Message du Cardinal Tauran à l’occasion du Vesakh 2013

publié le lundi 6 mai 2013, par UBF

Cité du Vatican, 2 mai 2013 (VIS). "Aimer, défendre et promouvoir la vie humaine", tel est le titre du message que le Conseil pontifical pour le dialogue inter-religieux adresse aux bouddhistes pour la fête de Vesakh 2013 (ère bouddhiste 2556), sous la signature de son Président le Cardinal Jean-Louis Tauran :

"Dès le début de son ministère, le Pape François a réaffirmé la nécessité du dialogue amical entre les fidèles des différentes religions, rappelant combien l’Eglise est consciente de la responsabilité que nous avons tous à l’égard de notre monde, de la création tout entière, qu’il nous faut aimer et protéger.

Nous pouvons faire beaucoup pour venir en aide aux pauvres, aux nécessiteux et à ceux qui souffrent, et pour favoriser la justice, promouvoir la réconciliation et construire la paix. Le message pour la Journée mondiale de la paix 2013 indique que le chemin pour atteindre le bien commun et la paix est avant tout celui du respect de la vie humaine dans tous ses aspects, à commencer par sa conception, en passant par son développement et en allant jusqu’à sa fin naturelle. Les véritables artisans de paix sont donc ceux qui aiment, défendent et promeuvent la vie humaine dans toutes ses dimensions, personnelle, communautaire et transcendante. La vie dans sa plénitude est l’apogée de la paix. Celui qui aime la paix ne peut tolérer des attaques et des crimes contre la paix. L’Eglise catholique montre un respect sincère pour votre noble tradition religieuse. Nous remarquons bien souvent une consonance avec les valeurs exprimées aussi dans vos livres religieux, tels le respect pour la vie, la contemplation, le silence et la simplicité. Notre dialogue fraternel a besoin de manifester que nous, bouddhistes et chrétiens, ayons en commun, spécialement le fait que nous partageons un profond respect pour la vie.

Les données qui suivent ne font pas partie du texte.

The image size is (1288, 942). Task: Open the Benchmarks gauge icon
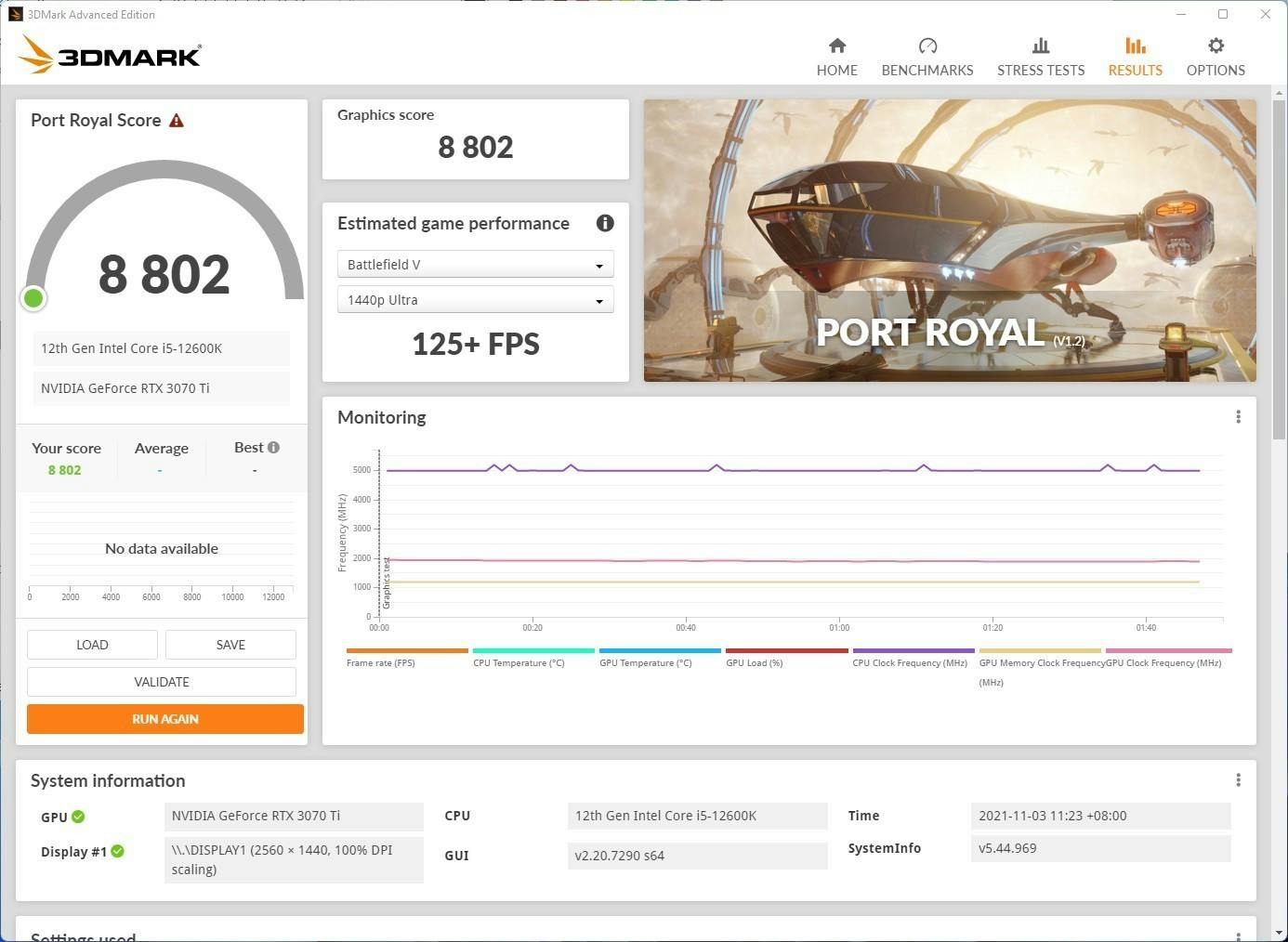(927, 46)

Chers amis bouddhistes, votre premier précepte vous apprend à vous abstenir de détruire la vie de tout être sensible, et par conséquent il interdit le meurtre de soi-même et des autres. La pierre d’angle de votre éthique réside dans une réelle affection pour tous les êtres. Nous, chrétiens, nous croyons que le cœur de l’enseignement moral de Jésus est double : amour de Dieu et amour du prochain. Jésus dit Comme le Père m’a aimé, moi aussi je vous ai aimés. Demeurez dans mon amour. Et encore Voici mon commandement : Aimez- vous les uns les autres comme je vous ai aimés. Le cinquième commandement chrétien Tu ne tueras pas s’harmonise très bien avec votre premier précepte. Nostra Aetate enseigne que l’Eglise catholique ne rejette rien de ce qui est vrai et saint dans ces religions.

Je pense, par conséquent, que ce qui est urgent pour les bouddhistes aussi bien que pour les chrétiens, sur la base du patrimoine spécifique de nos traditions religieuses, est de créer un climat de paix pour aimer, défendre et promouvoir la vie humaine. Mais en dépit de ces nobles enseignements sur la sainteté de la vie humaine, le mal sous différentes formes contribue à la déshumanisation de la personne en affaiblissant le sens de l’humanité chez les individus et dans les communautés. Cette situation tragique nous invite à unir nos efforts pour démasquer les menaces contre la vie humaine et à réveiller la conscience morale de nos fidèles respectifs pour provoquer une renaissance spirituelle et morale des individus et des sociétés afin d’être de véritables artisans de paix qui aiment, défendent et promeuvent la vie humaine dans toutes ses dimensions.

Continuons donc à collaborer dans un esprit de compassion et de fraternité renouvelées, pour soulager les souffrances de la famille humaine en favorisant le caractère sacré de la vie humaine. C’est dans cet esprit que je vous souhaite une fête de Vesakh remplie de paix et de joie".